Digital Byte 76: Get a Little Lost Finding Your Way
March 24th, 2026
I spent Friday morning playing the MTA Olympics. I timed my exit to the second, caught the Express just in time, and sprinted the transfer at Union Square.
I saved exactly two minutes , and I felt like I was winning a real-life video game. Then I stood on the sidewalk staring at a pile of trash bags, waiting for the light to turn green.
In 2026, we’ve optimized the soul out of the day. We use AI to summarize the book so we don’t have to read it. We check three apps to find the perfect bagel so we don't risk a mediocre one. We’ve removed the friction, but we’ve also killed the serendipity.
When you cut the detour, you cut the happy accident. You stop being a person experiencing a city and start being a data point moving through a grid.
Efficiency is great for survival, but it’s a death sentence for creativity.

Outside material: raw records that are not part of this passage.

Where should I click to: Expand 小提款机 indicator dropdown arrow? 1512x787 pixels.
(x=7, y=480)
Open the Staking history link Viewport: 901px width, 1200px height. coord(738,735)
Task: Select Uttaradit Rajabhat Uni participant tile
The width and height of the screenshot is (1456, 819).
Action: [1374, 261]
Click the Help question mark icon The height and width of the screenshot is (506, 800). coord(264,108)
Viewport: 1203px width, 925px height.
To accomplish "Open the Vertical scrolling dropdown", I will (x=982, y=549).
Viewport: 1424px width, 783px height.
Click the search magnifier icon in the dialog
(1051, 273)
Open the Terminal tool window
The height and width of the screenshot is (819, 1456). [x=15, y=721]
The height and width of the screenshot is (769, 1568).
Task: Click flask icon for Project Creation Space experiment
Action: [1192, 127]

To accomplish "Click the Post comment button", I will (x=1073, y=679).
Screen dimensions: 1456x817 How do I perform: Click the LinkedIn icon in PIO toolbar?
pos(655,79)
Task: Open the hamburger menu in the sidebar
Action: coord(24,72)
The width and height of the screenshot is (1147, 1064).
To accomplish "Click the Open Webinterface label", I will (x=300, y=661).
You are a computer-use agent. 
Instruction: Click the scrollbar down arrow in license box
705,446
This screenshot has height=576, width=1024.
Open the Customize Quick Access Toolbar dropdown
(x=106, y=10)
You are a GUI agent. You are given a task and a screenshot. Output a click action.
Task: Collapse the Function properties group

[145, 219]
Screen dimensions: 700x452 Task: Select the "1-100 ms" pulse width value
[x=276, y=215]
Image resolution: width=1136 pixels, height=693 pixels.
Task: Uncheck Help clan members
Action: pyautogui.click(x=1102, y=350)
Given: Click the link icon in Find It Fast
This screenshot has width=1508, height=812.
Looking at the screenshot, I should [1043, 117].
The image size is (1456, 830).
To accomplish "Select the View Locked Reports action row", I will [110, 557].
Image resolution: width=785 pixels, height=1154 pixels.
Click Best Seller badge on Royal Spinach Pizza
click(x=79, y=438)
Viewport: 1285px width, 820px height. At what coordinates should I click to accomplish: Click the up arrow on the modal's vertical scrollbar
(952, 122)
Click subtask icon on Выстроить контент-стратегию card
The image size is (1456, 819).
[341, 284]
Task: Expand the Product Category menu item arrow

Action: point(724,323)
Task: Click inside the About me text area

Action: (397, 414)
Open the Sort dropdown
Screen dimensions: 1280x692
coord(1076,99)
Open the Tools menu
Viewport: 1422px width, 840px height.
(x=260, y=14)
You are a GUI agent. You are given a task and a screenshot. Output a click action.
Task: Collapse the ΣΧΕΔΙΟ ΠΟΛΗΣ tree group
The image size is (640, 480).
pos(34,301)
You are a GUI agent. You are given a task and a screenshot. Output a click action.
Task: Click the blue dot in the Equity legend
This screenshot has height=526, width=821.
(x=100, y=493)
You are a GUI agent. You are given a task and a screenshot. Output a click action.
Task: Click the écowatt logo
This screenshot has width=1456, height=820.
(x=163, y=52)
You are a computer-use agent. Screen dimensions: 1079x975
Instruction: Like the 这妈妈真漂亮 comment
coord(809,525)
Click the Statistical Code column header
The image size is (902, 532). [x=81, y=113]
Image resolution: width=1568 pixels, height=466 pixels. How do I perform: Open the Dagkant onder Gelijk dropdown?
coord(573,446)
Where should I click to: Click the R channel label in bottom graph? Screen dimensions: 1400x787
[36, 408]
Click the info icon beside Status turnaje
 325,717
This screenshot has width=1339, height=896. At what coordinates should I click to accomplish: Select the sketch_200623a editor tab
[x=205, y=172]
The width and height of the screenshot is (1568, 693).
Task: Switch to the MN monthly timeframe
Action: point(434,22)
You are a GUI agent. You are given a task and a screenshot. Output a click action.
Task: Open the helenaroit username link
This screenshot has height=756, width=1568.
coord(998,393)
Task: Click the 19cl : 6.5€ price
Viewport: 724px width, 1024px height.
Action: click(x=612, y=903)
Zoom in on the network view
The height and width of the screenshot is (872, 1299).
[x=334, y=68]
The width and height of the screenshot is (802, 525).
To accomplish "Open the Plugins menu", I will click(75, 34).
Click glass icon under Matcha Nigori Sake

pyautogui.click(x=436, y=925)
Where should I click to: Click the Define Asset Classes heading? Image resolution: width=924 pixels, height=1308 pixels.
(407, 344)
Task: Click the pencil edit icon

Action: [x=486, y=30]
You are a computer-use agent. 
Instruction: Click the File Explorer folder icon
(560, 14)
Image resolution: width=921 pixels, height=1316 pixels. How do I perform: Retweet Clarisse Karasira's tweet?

So next month, I’m challenging myself to be intentionally inefficient. I’ll walk into a restaurant I haven’t Googled. Try the risky bagel. Take a notebook to a park bench and sit with the messy thoughts I’m usually too occupied to hear.
The goal isn't to be productive in the traditional sense. It’s important to remember that your best ideas come from the gaps in your schedule that you usually try to fill with a scroll.
You aren't losing time. You are reclaiming your perspective. If you’re feeling stuck, maybe it’s because your path is too straight. Go get a little lost finding your way.